Salvage radiation therapy (SRT) is indicated for biochemical failure after radical prostatectomy. Prior data have shown that initiation of SRT at lower PSA levels improves subsequent biochemical control, yet given the long natural history of prostate cancer questions remain regarding optimal timing of SRT. We analyzed the impact of prostate specific antigen (PSA) level at time of salvage radiotherapy with regard to both biochemical relapse-free (bRFS) as well as metastasis-free survival (MFS) in patients with biochemically recurrent prostate cancer. Using prospective institutional tumor registry data, univariate and multivariable-adjusted Cox proportional hazards models were constructed to assess association between outcomes and clinical and pathologic prognostic features, including pre-SRT PSA, interval from prostatectomy to SRT, androgen deprivation therapy (ADT), and adverse pathologic features. We identified 397 patients who received salvage RT between 1985 and 2016: 187 (45.8%) received SRT initiated when pre-RT PSA was ≤0.5 ng/ml; 212 (52.0%) patients had pre-SRT PSA > 0.5 ng/ml. Independent of pathologic risk status and ADT use, pre-SRT PSA ≤ 0.5 ng/mlwas the most significant predictor of bRFS (HR 0.39, 95% CI [0.27, 0.56]) as well as MFS (HR = 0.58, 95% CI [0.37, 0.91]).
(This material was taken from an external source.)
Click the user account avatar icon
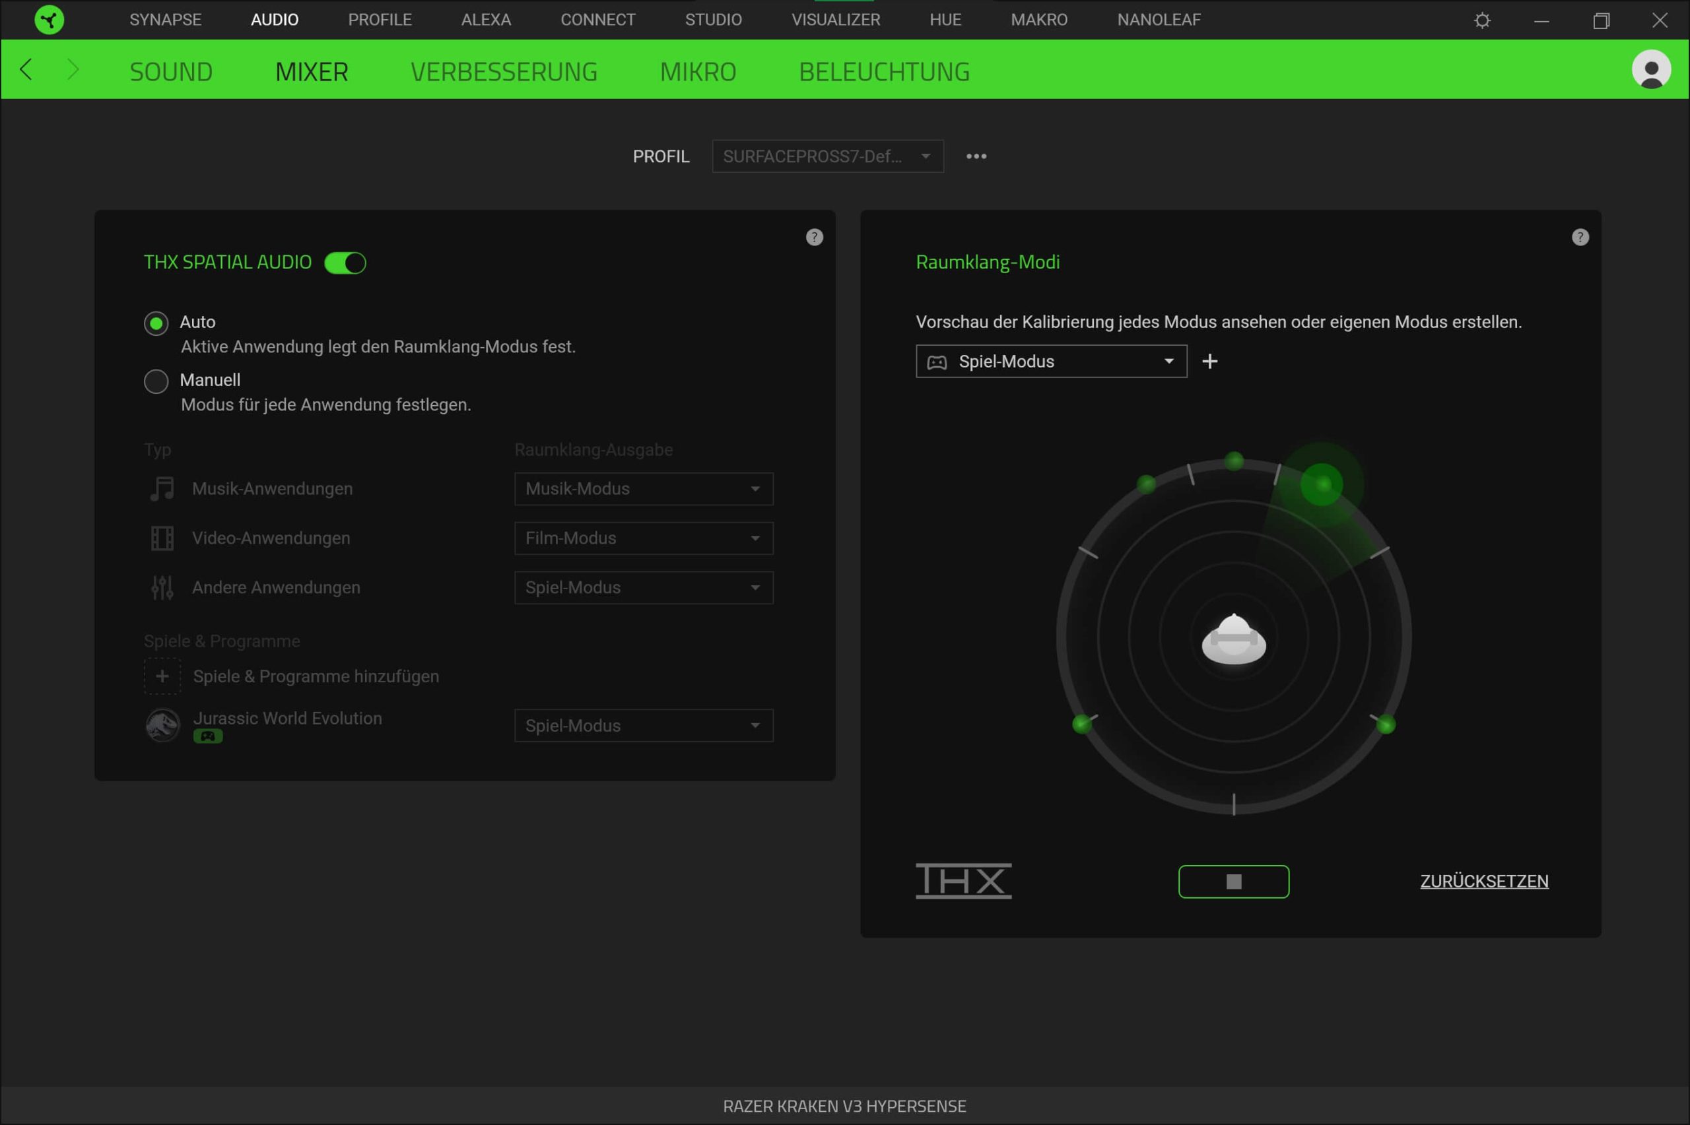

Seminal vesicle invasion was also associated with shorter interval to biochemical failure, HR = 1.79, 95% CI [1.07, 2.98], and eventual metastases, HR = 2.07, 95% CI [1.14, 3.740]. Initiation of salvage RT while PSA levels remain ≤0.5 ng/ml was associated with improved MFS. Consideration for salvage RT initiation while PSA levels remain low is warranted to minimize risk of future prostate cancer metastasis.